» Extracted text
[BEGIN]
Sex: Is it sexier in the light or in the dark? Seriously folks?

image obtained from

image obtained from

I have come upon a place that might warrant a sex scene.  I am not even certain if I want a sex scene in this novel.  Then again, I am thinking maybe there has to be, needs to be a sex scene.

I am a very visually oriented person.  My writing reflects that.  I love the sense of sight and the visuals of motion, but writing a sex scene is most often dominated by other senses, touch, smell, sounds, hearing.

So what do you think?  Can we have a romantic, sexy sex scene in the light, or do we need to find a more intimate, more discrete manner in the dark or with candles lit…somewhere, somehow?

The personality of the characters in this scene probably wouldn’t mind either way, but as a reader, what do you think?

And, do we really HAVE to HAVE a sex scene?

41 thoughts on “Sex: Is it sexier in the light or in the dark? Seriously folks?
[END]
» Data provided
[BEGIN]
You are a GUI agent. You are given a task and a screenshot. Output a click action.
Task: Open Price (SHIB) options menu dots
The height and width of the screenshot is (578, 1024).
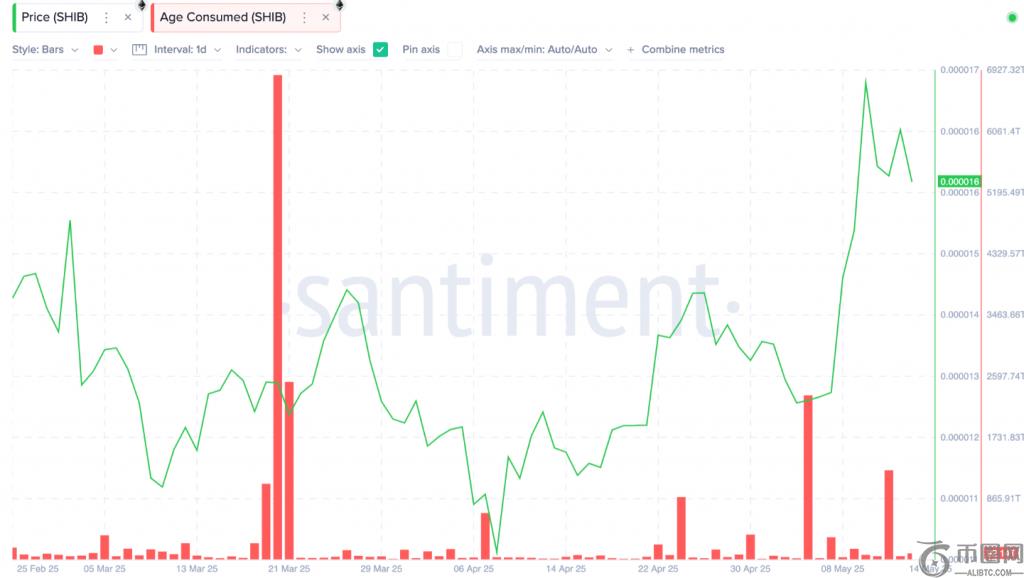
[END]
» Required task
Please answer these from the post about writing a sex scene, one per line:
1. Which sense does the writer say they love?
2. Which senses does the writer say usually dominate a sex scene?
3. How many thoughts does the line at the end of the post count?

» Exercise response
1. Sight
2. Touch, smell, sounds, hearing
3. 41